[Opening INFORMATION section]

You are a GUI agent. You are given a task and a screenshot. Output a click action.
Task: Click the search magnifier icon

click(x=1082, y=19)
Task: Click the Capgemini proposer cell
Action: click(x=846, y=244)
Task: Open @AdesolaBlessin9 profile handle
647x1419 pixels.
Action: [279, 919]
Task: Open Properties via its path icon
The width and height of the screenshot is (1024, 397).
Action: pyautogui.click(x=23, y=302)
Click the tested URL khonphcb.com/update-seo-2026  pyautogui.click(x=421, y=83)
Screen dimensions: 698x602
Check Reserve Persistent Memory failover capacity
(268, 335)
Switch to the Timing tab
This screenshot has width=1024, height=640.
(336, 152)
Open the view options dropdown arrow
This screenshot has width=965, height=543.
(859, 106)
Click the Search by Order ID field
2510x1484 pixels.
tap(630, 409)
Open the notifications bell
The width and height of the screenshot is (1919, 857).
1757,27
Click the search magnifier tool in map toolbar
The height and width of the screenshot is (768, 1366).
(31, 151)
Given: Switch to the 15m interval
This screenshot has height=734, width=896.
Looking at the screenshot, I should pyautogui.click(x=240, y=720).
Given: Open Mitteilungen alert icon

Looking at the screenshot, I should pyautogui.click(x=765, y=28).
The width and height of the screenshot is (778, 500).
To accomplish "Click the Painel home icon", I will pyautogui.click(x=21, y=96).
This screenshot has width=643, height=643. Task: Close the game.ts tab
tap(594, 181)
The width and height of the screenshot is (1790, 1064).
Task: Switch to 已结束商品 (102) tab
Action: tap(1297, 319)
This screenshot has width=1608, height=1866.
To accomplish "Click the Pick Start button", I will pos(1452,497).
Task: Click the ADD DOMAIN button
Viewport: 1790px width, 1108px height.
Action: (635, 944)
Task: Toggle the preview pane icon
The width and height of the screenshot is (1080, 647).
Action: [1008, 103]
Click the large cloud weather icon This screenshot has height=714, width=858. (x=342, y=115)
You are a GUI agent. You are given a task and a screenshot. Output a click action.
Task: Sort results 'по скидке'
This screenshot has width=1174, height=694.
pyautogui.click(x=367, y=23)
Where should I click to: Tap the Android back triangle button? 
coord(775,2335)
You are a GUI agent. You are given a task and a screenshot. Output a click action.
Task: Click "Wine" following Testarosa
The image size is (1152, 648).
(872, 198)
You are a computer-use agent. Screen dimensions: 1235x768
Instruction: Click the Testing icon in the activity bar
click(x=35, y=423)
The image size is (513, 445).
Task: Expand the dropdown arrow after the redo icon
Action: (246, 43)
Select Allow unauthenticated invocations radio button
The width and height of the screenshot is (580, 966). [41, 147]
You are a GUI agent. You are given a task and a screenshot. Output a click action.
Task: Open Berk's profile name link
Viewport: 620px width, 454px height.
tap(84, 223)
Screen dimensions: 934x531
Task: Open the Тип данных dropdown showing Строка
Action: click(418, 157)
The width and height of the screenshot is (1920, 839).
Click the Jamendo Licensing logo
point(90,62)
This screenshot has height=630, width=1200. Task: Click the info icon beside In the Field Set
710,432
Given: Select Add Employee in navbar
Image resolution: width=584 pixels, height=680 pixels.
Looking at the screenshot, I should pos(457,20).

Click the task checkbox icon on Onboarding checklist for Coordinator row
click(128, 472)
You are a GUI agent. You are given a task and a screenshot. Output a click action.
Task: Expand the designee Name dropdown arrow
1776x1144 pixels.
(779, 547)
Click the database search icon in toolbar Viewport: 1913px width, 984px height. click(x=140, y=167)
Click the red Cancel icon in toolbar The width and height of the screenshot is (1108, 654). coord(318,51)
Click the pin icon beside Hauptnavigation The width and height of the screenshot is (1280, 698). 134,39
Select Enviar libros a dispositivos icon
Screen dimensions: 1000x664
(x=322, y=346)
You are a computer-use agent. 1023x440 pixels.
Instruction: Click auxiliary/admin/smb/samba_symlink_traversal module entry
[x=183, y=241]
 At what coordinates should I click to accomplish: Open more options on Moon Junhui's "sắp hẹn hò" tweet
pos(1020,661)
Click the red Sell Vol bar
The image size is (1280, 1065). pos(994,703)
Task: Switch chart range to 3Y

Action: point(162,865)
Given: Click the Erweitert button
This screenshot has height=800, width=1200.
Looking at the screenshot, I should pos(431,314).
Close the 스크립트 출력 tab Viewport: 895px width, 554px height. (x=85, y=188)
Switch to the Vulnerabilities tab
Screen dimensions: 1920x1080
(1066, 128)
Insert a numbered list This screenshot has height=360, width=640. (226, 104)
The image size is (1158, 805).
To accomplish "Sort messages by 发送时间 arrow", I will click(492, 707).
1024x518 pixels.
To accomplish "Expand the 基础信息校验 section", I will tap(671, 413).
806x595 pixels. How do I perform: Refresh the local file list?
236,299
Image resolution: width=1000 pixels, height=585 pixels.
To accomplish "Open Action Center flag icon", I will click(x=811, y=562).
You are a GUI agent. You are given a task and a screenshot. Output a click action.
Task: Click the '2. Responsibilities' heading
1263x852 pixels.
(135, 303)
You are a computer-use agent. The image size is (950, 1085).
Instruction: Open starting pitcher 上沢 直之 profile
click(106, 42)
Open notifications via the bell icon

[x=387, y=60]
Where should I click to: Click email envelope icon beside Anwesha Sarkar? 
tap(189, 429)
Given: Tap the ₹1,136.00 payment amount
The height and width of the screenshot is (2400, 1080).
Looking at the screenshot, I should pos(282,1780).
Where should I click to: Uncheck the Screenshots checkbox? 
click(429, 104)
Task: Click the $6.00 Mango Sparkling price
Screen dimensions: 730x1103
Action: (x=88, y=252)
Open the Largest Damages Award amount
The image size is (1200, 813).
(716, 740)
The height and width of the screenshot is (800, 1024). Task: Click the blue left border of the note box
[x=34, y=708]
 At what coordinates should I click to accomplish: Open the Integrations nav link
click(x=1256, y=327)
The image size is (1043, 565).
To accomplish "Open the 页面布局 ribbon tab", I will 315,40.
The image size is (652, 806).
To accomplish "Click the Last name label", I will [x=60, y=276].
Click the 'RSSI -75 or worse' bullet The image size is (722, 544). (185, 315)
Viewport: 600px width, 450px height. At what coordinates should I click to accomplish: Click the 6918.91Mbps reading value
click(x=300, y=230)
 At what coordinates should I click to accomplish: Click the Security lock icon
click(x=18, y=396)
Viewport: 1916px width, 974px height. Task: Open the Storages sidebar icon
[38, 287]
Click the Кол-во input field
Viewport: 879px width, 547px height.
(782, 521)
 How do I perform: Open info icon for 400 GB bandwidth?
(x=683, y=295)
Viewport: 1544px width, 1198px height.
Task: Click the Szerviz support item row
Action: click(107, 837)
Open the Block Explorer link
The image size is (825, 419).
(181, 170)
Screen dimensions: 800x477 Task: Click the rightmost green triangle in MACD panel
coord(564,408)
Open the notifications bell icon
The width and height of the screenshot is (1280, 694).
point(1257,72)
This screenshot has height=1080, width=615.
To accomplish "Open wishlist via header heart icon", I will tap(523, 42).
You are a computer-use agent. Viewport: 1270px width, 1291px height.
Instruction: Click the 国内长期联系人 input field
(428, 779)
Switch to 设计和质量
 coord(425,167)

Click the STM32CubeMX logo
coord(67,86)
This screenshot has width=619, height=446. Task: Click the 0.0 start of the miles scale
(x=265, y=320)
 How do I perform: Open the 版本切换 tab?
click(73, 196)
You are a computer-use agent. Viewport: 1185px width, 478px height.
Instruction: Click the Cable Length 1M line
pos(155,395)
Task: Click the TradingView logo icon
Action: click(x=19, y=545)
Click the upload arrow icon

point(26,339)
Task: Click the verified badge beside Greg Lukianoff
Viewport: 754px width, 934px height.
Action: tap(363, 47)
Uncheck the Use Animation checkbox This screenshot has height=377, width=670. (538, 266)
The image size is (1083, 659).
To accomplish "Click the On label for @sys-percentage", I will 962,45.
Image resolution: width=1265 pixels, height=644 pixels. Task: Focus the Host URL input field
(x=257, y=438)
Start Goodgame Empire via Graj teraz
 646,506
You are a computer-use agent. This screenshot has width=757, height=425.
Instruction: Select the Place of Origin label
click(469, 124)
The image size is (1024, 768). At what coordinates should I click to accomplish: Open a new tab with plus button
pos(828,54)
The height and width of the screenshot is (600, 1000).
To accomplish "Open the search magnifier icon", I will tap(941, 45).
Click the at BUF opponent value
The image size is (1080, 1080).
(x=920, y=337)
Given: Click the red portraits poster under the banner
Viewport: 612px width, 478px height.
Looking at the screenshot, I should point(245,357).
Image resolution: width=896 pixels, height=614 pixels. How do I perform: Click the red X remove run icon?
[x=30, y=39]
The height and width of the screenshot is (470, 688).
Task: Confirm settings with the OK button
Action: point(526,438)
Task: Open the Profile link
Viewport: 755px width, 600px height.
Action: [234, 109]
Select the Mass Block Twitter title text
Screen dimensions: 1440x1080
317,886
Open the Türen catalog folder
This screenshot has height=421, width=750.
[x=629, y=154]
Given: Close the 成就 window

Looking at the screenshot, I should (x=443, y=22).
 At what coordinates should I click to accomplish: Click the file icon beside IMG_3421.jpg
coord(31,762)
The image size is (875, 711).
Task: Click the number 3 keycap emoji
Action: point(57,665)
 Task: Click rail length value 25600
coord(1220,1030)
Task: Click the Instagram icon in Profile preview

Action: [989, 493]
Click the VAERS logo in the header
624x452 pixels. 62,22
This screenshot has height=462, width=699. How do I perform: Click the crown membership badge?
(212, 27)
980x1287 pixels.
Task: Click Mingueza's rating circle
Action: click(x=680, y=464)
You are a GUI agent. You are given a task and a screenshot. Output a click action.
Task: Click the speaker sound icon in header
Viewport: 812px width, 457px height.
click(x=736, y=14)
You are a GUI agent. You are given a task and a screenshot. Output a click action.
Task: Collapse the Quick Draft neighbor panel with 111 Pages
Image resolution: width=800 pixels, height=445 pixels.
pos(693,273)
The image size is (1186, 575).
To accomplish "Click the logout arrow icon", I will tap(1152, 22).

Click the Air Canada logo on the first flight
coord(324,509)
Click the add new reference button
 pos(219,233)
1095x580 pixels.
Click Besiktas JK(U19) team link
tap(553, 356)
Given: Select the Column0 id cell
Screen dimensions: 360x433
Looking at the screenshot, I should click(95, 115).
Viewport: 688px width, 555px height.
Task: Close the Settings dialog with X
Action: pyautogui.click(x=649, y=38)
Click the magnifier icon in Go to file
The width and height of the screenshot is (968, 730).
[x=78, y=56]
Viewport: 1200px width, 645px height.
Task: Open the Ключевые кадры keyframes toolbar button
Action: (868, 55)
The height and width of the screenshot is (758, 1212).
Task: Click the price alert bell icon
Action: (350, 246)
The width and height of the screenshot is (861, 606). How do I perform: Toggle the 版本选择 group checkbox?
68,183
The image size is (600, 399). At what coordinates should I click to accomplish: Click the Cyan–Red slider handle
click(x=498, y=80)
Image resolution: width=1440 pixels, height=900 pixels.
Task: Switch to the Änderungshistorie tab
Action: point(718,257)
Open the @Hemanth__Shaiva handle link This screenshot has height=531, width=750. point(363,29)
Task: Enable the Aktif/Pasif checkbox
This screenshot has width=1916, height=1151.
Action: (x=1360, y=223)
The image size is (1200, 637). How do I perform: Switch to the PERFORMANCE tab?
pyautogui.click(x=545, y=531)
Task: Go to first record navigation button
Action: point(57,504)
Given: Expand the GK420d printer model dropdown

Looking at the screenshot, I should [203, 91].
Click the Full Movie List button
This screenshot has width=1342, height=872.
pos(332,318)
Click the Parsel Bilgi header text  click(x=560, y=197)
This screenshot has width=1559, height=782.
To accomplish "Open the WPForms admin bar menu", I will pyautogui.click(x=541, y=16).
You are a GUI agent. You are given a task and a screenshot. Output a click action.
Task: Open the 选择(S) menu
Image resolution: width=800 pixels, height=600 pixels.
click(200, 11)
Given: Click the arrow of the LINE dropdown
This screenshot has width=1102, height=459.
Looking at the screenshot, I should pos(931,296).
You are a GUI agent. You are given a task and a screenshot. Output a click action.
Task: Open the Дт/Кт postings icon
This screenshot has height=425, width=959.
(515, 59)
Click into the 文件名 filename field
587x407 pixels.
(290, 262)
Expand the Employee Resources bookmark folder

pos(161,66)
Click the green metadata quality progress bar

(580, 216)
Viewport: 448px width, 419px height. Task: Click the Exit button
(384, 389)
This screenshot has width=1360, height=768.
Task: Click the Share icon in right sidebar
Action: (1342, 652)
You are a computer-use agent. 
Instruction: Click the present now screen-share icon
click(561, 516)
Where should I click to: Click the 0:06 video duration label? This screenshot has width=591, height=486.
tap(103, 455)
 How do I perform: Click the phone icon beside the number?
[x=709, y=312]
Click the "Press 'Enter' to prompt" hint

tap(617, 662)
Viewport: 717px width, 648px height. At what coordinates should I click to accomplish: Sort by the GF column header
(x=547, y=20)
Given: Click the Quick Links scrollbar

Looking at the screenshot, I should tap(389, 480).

[Closing INFORMATION section]

§ EXERCISE PROMPT:
Lines to set down from above: the line with "Viewport: 755px width, 600px height.", the line with "Given: Select the Column0 id cell", and every line between, each exactly as written.

§ OUTPUT OF THE TASK:
Viewport: 755px width, 600px height.
Action: [234, 109]
Select the Mass Block Twitter title text
Screen dimensions: 1440x1080
317,886
Open the Türen catalog folder
This screenshot has height=421, width=750.
[x=629, y=154]
Given: Close the 成就 window

Looking at the screenshot, I should (x=443, y=22).
 At what coordinates should I click to accomplish: Click the file icon beside IMG_3421.jpg
coord(31,762)
The image size is (875, 711).
Task: Click the number 3 keycap emoji
Action: point(57,665)
 Task: Click rail length value 25600
coord(1220,1030)
Task: Click the Instagram icon in Profile preview

Action: [989, 493]
Click the VAERS logo in the header
624x452 pixels. 62,22
This screenshot has height=462, width=699. How do I perform: Click the crown membership badge?
(212, 27)
980x1287 pixels.
Task: Click Mingueza's rating circle
Action: click(x=680, y=464)
You are a GUI agent. You are given a task and a screenshot. Output a click action.
Task: Click the speaker sound icon in header
Viewport: 812px width, 457px height.
click(x=736, y=14)
You are a GUI agent. You are given a task and a screenshot. Output a click action.
Task: Collapse the Quick Draft neighbor panel with 111 Pages
Image resolution: width=800 pixels, height=445 pixels.
pos(693,273)
The image size is (1186, 575).
To accomplish "Click the logout arrow icon", I will tap(1152, 22).

Click the Air Canada logo on the first flight
coord(324,509)
Click the add new reference button
 pos(219,233)
1095x580 pixels.
Click Besiktas JK(U19) team link
tap(553, 356)
Given: Select the Column0 id cell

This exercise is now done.